Clinical trials are expensive, time-consuming, and labor-intensive. And in the traditional sense, study designs are inflexible.
Adaptive study designs allow for flexibility during a clinical trial. Options can be built into a study to use data collected that has accumulated at interim time points to:
- Adjust sample sizes in treatment arms or reduce patient recruitment
- Drop treatment arms entirely (treatment pruning)
- Adjust randomization schema
- Combine Phase II and Phase III (adaptive seamless design)
- Early stopping of a study for futility or success
The U.S. Food and Drug Administration (FDA) and other regulatory agencies require the minimization of bias in study design and analysis. In order to minimize bias, particular steps and safeguards, using regulatory guidance and sound statistical principles, must be put into place to assure validity of an clinical.
Therefore a number of considerations must be made in the design of an adaptive trial to enhance flexibility while minimizing bias, and ensuring statistically valid and well-informed decisions. Problems can arise in an adaptive design due to selection bias, interim analysis “look-sies”, and when merging dose selection and confirmation phases into one trial.

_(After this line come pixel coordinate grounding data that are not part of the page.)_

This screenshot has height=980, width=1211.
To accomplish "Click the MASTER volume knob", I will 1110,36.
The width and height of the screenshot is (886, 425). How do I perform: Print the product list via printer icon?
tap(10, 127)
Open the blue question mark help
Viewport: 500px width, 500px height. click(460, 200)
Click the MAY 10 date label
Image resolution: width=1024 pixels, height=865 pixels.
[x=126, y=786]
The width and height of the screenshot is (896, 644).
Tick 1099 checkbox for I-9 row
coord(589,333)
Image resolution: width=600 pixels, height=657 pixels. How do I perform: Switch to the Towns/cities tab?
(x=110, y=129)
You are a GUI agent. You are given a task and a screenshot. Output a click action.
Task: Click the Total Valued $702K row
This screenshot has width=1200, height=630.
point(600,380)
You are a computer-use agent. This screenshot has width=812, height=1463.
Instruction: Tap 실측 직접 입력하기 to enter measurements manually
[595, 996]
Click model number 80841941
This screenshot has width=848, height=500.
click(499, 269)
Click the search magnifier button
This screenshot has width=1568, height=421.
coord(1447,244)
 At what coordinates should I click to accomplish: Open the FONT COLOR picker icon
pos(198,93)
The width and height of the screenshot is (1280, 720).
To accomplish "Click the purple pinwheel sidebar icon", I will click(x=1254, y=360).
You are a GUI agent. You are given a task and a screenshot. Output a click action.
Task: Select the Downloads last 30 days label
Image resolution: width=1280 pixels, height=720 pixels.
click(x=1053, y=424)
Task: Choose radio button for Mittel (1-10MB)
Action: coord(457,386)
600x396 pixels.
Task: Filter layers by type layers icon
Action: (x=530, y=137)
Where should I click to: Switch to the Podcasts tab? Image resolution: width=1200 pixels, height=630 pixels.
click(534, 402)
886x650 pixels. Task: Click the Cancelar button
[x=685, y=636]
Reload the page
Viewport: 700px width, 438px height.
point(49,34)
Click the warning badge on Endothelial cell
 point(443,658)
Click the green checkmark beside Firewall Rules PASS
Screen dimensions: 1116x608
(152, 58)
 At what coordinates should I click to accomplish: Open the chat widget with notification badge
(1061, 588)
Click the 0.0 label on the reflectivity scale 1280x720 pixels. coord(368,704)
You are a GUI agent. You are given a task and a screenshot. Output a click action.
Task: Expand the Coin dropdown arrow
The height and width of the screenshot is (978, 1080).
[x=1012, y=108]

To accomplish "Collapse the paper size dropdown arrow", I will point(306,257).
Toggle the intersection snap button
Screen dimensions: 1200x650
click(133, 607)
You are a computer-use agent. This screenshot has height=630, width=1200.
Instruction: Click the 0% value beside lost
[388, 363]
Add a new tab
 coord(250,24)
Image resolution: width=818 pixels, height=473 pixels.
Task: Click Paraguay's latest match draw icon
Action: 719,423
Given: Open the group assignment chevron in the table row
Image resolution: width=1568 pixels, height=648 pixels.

The benefits of a clinical trial with an adaptive design include savings in both time and dollars, to the desired end of bringing useful drug treatments and devices to patients more quickly.
The role of statistics in clinical trials incorporates the tools used to develop a robust study, minimize bias, and assess efficacy of new treatments as relates to comparison to competing therapies. The objective of the seminar is to provide information that can be used immediately by personnel involved in the design and analysis of clinical trials. The presentation involves use of statistical techniques and a basic understanding of statistical theory and the framework of randomized controlled trials is desired. However, presentation of statistical theory and application will be limited to only what is needed by the attendees to understand and implement adaptive trial design and analysis.
Who Will Benefit
- Trial Sponsors
- Principal Investigators
- Clinical Investigators
- Clinical Research Statisticians
- Clinical Research Coordinators
- Clinical Research Nurse Coordinators
- Clinical Research Associates/Assistants
- Clinical Project Managers/Leaders
- Study Managers
- Regulatory Professionals/Coordinators
- Medical Writers who need to interpret statistical reports
Elaine Eisenbeisz is a private practice consultant based in Southern California. She has over 20 years of experience in creating data and information solutions for industries ranging from governmental agencies and corporations, to start-up companies and individual researchers.
In addition to her technical expertise, Elaine possesses a talent for conveying statistical concepts and results in a way that people can intuitively understand.
Elaine’s love of numbers began in elementary school where she placed in regional and statewide mathematics competitions. She attended University of California, Riverside, as a National Science Foundation Scholar, where she earned a B.S. in Statistics with a minor in Quantitative Management, Accounting. Elaine completed her graduate certification in Applied Statistics with Texas A & M University. Gig ‘em Aggies! Currently, she is finishing her graduate work in Applied Statistics at Rochester Institute of Technology.
Elaine is a member of The American Statistical Association as well as many other professional organizations. She is also a member of the Mensa High IQ Society. Elaine is also a member in good standing with the Better Business Bureau.
Current areas of interest include Bayesian inference, simulation and bootstrapping techniques, and predictive modeling.
When she isn’t crunching numbers you can find Elaine digging in her garden, playing her violin, cooking, or playing board games with friends.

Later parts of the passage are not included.